Morens sent multiple emails between June 2020 and October 2021 suggesting that he’d deleted his government communications. “We are all smart enough to know to never have smoking guns, and if we did we wouldn’t put them in emails and if we found them we’d delete them,” he said in one email.

“The right of citizen access and the transparency of public records is constitutional and enshrined in Article I, Section 9, Clause 7 of the U.S. Constitution—within the powerful Appropriations clause,” Open The Books CEO Adam Andrzejewski told the DCNF. “Such an important and significant admission of the destruction of public records begs a non-partisan, criminal investigation,” he continued.

“The question now is how often are the feds working to hide or destroy information that belongs in the public record? Is it limited to the public health complex, or is it happening all over the government?”

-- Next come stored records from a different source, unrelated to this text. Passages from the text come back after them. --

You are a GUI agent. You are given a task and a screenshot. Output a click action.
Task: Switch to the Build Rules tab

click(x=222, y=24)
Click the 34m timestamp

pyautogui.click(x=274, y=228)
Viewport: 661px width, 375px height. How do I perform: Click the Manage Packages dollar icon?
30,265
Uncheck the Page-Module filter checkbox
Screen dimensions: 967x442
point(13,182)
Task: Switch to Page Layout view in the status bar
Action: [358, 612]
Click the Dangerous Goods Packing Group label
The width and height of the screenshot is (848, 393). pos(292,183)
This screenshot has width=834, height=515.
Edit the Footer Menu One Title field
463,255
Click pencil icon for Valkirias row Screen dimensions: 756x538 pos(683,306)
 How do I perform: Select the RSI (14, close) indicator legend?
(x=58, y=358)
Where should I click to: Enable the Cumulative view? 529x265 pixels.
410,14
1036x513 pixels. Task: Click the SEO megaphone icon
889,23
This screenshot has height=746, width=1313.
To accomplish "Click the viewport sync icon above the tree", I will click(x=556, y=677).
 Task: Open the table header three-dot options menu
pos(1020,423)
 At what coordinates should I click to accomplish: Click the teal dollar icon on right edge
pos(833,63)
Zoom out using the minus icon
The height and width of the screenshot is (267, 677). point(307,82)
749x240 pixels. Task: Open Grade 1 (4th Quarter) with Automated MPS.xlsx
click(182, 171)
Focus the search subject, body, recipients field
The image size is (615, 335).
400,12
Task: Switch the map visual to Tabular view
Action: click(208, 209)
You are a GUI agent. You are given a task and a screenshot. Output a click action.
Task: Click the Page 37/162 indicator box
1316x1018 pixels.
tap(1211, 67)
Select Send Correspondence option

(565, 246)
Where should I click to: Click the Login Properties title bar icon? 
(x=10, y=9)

If Morens deleted his emails to evade FOIA, Hardin says that could constitute “destroy[ing] government property.”

Michael Chamberlin, director of Protect the Public’s Trust, told the DCNF that “federal employees are obligated to preserve federal records” and that “destroying records for the express purpose of evading FOIA is a blatant and egregious violation of this obligation and should be treated as such.”

Morens also claimed to have a “‘secret’ back channel” to Fauci, a statement he walked back during congressional testimony on Wednesday by saying that he was only joking. Morens said during his testimony he did not recall sending information related to COVID-19 to Fauci’s personal email address, but that it’s possible he did so at some point.

The Department of Health and Human Services (HHS), which the NIAID operates within, declined to comment on the specifics of Morens’ emails.

“HHS doesn’t comment on personnel matters,” a spokesperson for the department said. “HHS is committed to the letter and spirit of the Freedom of Information Act and adherence to Federal records management requirements. It is HHS policy that all personnel conducting business for, and on behalf of, HHS refrain from using personal email accounts to conduct HHS business,” they continued.